A proposta vale para trabalhadoras com carteira assinada, empregadas domésticas e estagiárias. Para ter direito ao afastamento remunerado, será exigido um laudo médico que comprove as condições que impossibilitam o desempenho das atividades laborais naquele período.
Como ficou o texto aprovado
O texto aprovado é o substitutivo apresentado pela relatora, deputada Professora Marcivania (PCdoB-AP), adaptado da proposta original da deputada Jandira Feghali (PCdoB-RJ). A versão inicial previa licença de até três dias, mas foi reduzida para dois no parecer final.
Além disso, o projeto estabelece que o governo determinará regras como prazo de validade do laudo, periodicidade de renovação e formas de apresentação, considerando as particularidades das funções exercidas pelas mulheres.

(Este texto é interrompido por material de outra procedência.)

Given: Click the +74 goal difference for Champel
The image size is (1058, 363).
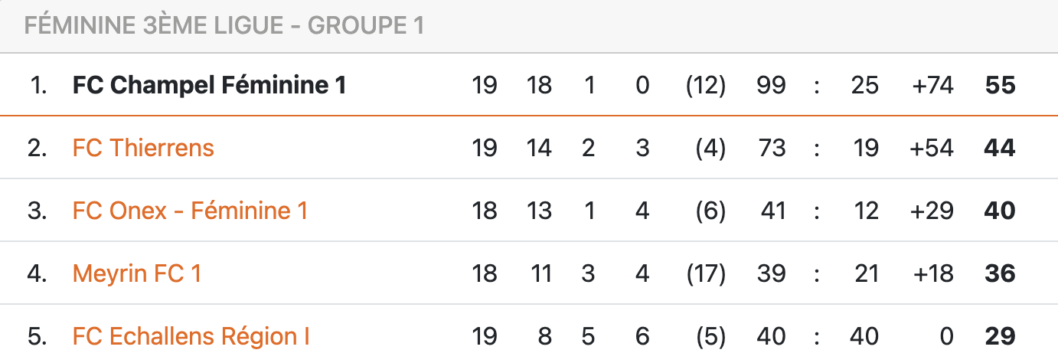Looking at the screenshot, I should point(932,85).
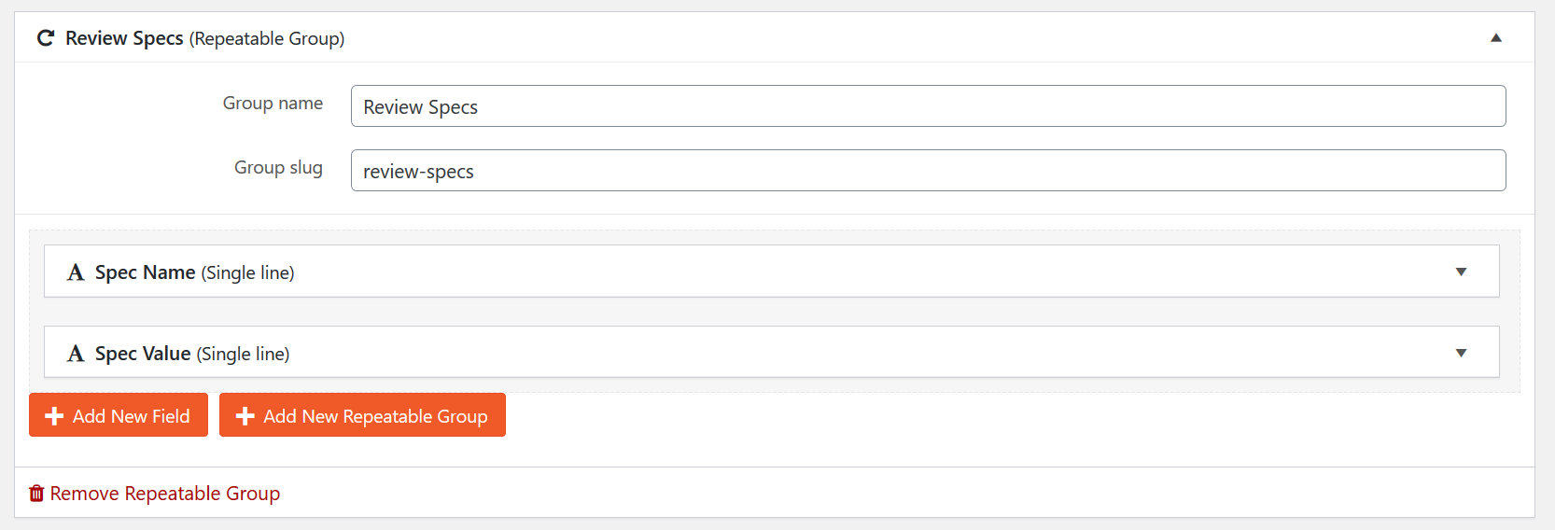This screenshot has height=530, width=1555.
Task: Focus the Group slug input field
Action: click(x=928, y=171)
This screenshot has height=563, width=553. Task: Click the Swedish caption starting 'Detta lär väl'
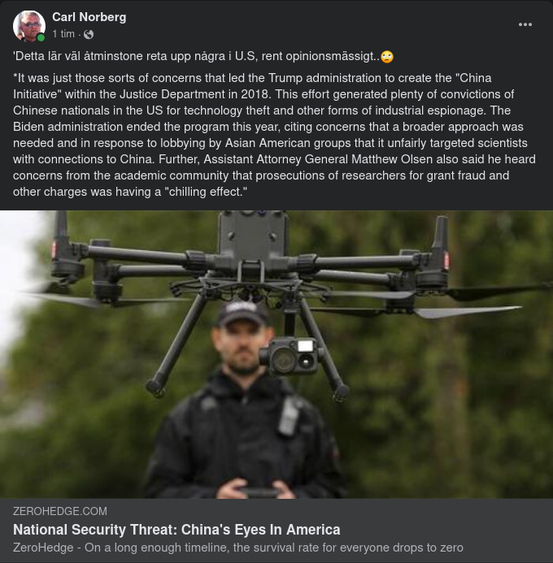tap(203, 56)
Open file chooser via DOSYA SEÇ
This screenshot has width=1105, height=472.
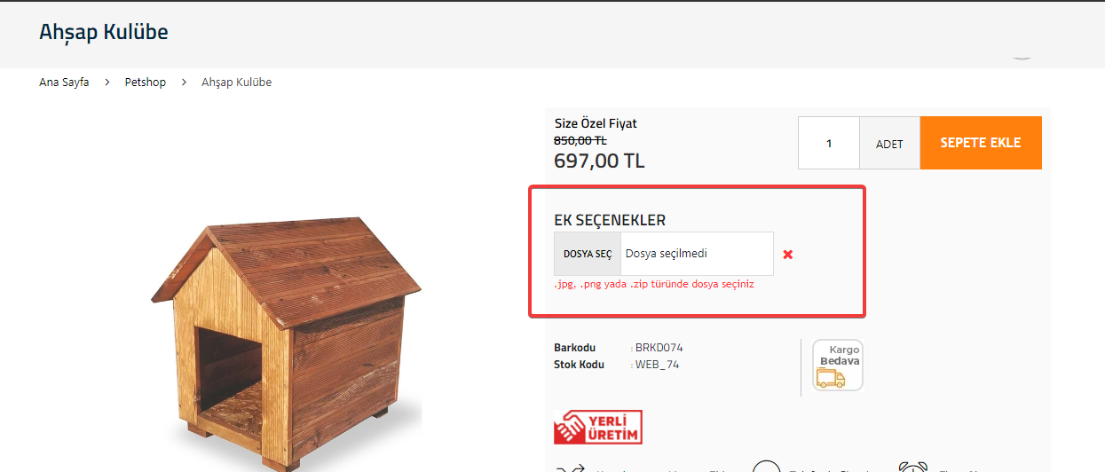588,254
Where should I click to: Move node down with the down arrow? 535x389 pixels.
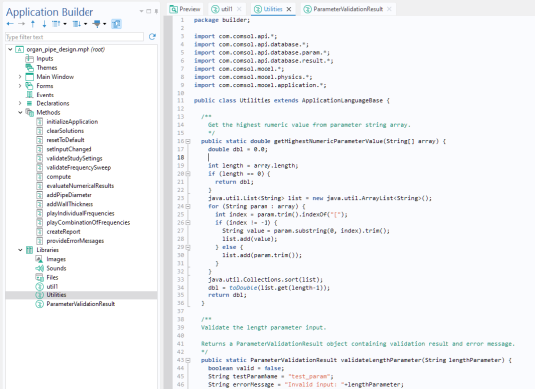(44, 24)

Justificativa e impacto pretendido
Segundo os defensores da proposta, cerca de 15% das mulheres em idade fértil têm sintomas menstruais tão severos que interrompem suas atividades diárias. Para eles, a medida visa dar reconhecimento legal e proteção trabalhista nesse contexto, promovendo equidade de gênero no ambiente profissional.
A deputada Jandira Feghali argumenta que não se trata de privilégio, mas de um direito ligado à saúde feminina: muitas mulheres ficam impossibilitadas de trabalhar durante os períodos mais críticos do ciclo menstrual.

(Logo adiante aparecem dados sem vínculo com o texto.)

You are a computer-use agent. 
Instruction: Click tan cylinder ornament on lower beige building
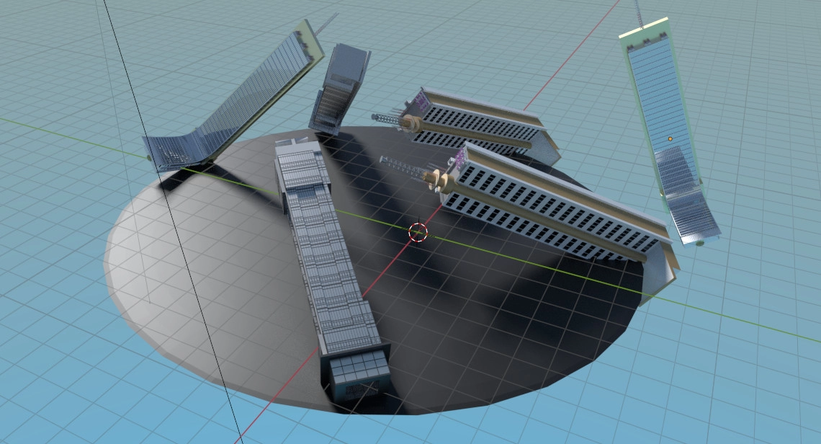[437, 179]
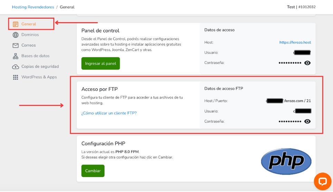Click the PHP logo image

coord(286,161)
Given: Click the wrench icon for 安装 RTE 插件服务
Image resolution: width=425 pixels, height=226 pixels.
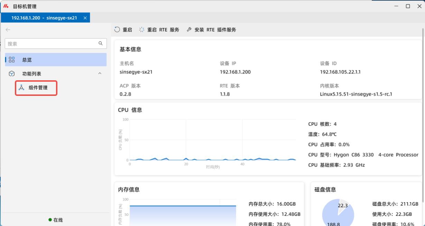Looking at the screenshot, I should [189, 30].
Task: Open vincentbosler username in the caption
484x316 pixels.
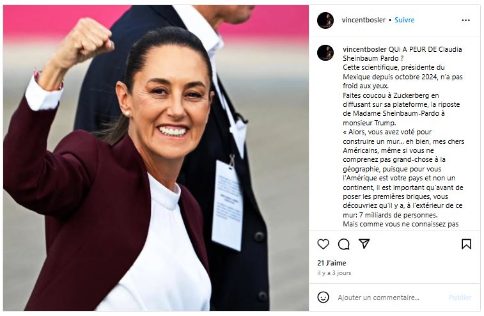Action: (364, 49)
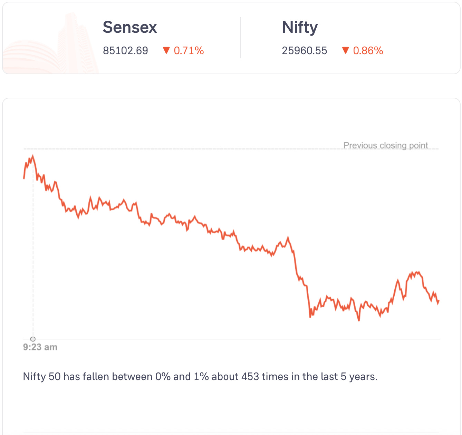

Por outro lado, críticas surgem no sentido de que a medida pode gerar incerteza para empregadores e desencorajar a contratação de mulheres, especialmente em empresas menores. Um dos partidos contrários (Novo) já apontou risco de marginalização da mulher no mercado de trabalho.
Próximos passos e atenção ao Senado
Com a aprovação na Câmara, o projeto segue para análise do Senado. Caso seja aprovado sem alterações, dependerá apenas da sanção presidencial para virar lei.
Durante o tramitar no Senado, é possível que o texto seja modificado — por exemplo, quanto ao prazo do laudo, mecanismo de fiscalização ou limitações para determinadas categorias. Também há atenção às regras de compatibilidade com a Consolidação das Leis do Trabalho (CLT) e possíveis impactos financeiros para empresas públicas e privadas.
Se aprovada definitivamente, a lei representará avanço significativo nos direitos trabalhistas femininos no Brasil, reconhecendo de forma formal uma condição de saúde que afeta parte expressiva da população feminina.